Activities per year
Over the last decade considerable effort has been put in the development of techniques to assess the performance and the dependability of computer and communication systems in an integrated way. This so-called performability modelling becomes especially useful when the system under study can operate partially, which is for instance the case for fault-tolerant computer systems and distributed systems. Modelling techniques are a fundamental prerequisite for actually doing performability analysis. A prerequisite of a more practical but not less important nature is the availability of software tools to support the modelling techniques and to allow system designers to incorporate the new techniques in the design process of systems. Since performability modelling requires many aspects of a system to be specified, high requirements should be posed on performability modelling tools.

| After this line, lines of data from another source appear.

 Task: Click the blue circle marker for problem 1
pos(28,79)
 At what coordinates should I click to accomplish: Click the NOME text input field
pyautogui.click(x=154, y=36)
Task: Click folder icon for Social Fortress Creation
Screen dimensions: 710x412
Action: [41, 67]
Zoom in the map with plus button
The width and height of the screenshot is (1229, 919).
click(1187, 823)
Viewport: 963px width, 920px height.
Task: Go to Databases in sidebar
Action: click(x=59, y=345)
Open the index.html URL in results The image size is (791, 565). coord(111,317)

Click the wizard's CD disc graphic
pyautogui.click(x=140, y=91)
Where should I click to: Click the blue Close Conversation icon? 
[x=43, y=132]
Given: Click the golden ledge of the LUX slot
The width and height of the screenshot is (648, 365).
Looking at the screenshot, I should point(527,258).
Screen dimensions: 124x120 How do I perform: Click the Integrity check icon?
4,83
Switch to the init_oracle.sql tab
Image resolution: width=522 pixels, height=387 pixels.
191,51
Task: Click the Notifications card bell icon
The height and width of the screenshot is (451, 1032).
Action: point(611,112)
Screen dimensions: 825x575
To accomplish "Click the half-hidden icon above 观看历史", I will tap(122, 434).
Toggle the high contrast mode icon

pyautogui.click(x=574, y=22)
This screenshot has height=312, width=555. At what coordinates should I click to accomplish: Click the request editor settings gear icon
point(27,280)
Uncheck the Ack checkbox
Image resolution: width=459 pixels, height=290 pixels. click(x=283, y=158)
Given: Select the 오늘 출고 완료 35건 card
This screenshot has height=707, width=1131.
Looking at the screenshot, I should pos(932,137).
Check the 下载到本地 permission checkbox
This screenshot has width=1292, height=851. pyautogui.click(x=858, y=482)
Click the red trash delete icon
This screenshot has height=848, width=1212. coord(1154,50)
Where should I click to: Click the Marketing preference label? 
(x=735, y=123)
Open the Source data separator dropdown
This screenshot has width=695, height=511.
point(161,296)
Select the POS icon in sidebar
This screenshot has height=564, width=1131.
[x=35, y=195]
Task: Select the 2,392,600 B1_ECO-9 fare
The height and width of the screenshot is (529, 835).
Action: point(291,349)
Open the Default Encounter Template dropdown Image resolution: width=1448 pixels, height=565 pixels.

Moreover, these tools should be structured such that the models can be specified at a level that is easy to understand for a system designer, and that the mathematical aspects are hidden as much as possible. The output of the tool should also be such that it can be understood with only limited knowledge of the underlying mathematical model. We have developed a new, fairly general modelling tool framework that can be used as a guide to assess the usability and structure of performability modelling tools. After briefly reviewing the mathematical aspects of performability modelling we discuss this framework. We then discuss 12 recently developed tools (Metaphor, Numas, Metasan, Metfac, Save, Sharpe, SPNP, Tangram, Penpet, UltraSAN, Surf-2, DyQNtool+) that can all be used for some aspects of performability modelling and analysis. We assess among other things their structure, their capabilities in terms of measures that can be obtained, and the used modelling formalism. We also discuss directions for future work in the field of performability modelling tools.
- General modelling tool framework
- Markov reward models
- Queueing networks
- Stochastic Petri nets